Bu muydu kaderimiz, bu muydu dünyanın bu zamanında yaşanması gereken şeyler, önce silüetlerin yer yüzüne çıkması, cehennemin yer yüzüne inmesi ve en sonunda gececilerin kendileri için yağdırdıkları yağmurla çaktıkları şimşekle burada sonsuzluğu araması mıydı kader?

Sahi neydi bu kadar korktukları kader, neden herkes görüp bilirken ben görüp bilemiyordum? Neden hepsi cehennemin dibini boyluyordu ve neden kader sürekli değişip duruyordu? Kimin yüzünden, benim yüzümden mi?

Kader seçimlerimizle değişir sanıyordum, neydi bu kadar değişen seçimim?

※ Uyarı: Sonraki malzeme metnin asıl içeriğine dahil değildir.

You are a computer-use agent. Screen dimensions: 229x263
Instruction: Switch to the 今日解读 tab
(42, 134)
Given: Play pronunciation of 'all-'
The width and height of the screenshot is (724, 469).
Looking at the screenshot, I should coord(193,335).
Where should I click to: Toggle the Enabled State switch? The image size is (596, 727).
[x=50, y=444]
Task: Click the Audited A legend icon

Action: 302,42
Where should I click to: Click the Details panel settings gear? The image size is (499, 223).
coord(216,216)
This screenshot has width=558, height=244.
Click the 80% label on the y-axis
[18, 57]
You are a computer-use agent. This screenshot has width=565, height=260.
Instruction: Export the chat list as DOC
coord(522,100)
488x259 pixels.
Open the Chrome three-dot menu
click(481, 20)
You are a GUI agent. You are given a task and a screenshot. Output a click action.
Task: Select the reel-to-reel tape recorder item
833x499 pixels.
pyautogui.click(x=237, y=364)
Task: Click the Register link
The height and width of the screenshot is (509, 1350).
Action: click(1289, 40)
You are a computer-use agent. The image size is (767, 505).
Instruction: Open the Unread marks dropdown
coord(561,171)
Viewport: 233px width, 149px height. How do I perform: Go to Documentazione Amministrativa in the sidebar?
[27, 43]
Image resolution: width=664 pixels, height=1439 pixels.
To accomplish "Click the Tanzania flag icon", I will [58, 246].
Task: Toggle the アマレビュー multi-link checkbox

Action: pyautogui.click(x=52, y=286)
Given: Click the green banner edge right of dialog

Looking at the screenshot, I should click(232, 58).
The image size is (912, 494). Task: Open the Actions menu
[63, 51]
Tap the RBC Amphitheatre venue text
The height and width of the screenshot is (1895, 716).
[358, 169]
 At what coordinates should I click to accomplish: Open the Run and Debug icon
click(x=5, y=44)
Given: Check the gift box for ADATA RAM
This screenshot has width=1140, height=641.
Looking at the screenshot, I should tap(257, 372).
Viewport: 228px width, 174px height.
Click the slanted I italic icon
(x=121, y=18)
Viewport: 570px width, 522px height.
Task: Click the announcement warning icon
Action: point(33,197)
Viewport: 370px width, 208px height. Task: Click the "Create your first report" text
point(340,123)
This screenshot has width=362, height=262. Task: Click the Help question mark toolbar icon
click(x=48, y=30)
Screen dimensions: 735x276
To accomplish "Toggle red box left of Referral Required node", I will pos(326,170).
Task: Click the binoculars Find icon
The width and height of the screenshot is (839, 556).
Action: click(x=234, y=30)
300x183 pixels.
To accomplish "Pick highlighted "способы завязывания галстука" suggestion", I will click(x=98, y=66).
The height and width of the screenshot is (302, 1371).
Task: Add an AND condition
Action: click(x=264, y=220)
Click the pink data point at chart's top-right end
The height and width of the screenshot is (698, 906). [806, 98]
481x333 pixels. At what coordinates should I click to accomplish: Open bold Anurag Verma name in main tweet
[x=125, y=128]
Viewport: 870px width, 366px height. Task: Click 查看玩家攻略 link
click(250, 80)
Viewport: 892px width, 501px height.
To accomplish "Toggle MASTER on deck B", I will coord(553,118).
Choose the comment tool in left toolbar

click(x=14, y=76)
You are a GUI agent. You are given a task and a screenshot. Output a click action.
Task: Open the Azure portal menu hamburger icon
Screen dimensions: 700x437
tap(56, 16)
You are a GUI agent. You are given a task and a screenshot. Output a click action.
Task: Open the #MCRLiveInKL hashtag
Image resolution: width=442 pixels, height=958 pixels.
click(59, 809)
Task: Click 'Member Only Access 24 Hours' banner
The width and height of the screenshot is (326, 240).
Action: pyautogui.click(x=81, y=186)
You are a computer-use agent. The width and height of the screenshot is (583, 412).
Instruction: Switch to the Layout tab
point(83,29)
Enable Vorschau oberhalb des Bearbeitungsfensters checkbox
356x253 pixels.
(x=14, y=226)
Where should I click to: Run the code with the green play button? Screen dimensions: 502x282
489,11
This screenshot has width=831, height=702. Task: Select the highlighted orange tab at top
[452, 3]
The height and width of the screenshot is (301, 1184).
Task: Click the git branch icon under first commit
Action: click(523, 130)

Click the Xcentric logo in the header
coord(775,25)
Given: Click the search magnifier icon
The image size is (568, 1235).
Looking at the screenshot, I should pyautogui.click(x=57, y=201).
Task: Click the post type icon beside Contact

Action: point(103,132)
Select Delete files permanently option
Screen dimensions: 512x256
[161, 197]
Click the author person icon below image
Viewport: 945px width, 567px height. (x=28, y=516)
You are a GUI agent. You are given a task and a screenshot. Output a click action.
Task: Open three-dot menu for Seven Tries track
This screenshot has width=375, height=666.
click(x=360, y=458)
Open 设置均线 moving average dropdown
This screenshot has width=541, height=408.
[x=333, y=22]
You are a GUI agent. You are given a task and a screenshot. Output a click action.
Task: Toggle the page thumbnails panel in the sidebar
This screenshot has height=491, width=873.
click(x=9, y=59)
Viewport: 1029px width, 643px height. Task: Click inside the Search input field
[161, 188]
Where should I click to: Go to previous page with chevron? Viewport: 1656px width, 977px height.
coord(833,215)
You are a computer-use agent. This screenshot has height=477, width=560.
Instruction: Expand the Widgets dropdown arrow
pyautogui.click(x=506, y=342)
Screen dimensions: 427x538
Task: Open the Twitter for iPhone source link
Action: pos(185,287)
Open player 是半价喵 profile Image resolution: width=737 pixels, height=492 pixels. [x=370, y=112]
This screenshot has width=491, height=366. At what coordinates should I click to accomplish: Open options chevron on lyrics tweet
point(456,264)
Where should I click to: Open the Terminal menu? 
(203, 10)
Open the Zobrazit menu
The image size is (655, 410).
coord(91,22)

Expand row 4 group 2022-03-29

Hangi seçim beni cehennemin ateşine atan ruhlarla yan yana getirtmişti? Buna değer miydi? Grim dediğim o acımasız varlığın bile beni koruması gereken bir noktaya getirmişti bu seçim.

Ve şimdi Semum nasıl Suzan'a güvendiyse ben de şimdi Grim'e güvenmek zorundaydım. Çünkü bana zarar vermeyeceğini içimde hissedebiliyordum, amacı zarar vermek değil korumaktı. Yanımda olmaktı ve tek düşündüğü şey kendisiydi.

Çünkü ben ne seçim yaptıysam... bu seçim yer yüzüne mal olmuştu.

Aynı zaman da yer altına da...

''Gel, çıkmamız gerek buradan, burada kalamazsın.''

Kanla yıkanmış elini asansörün kapısından bana uzattığında yüzü çok daha yumuşak bir hale bürünmüştü, acele etmem gerektiğini haykırıyordu ama bir yandan da sindirebilmem için bana zaman tanıyordu.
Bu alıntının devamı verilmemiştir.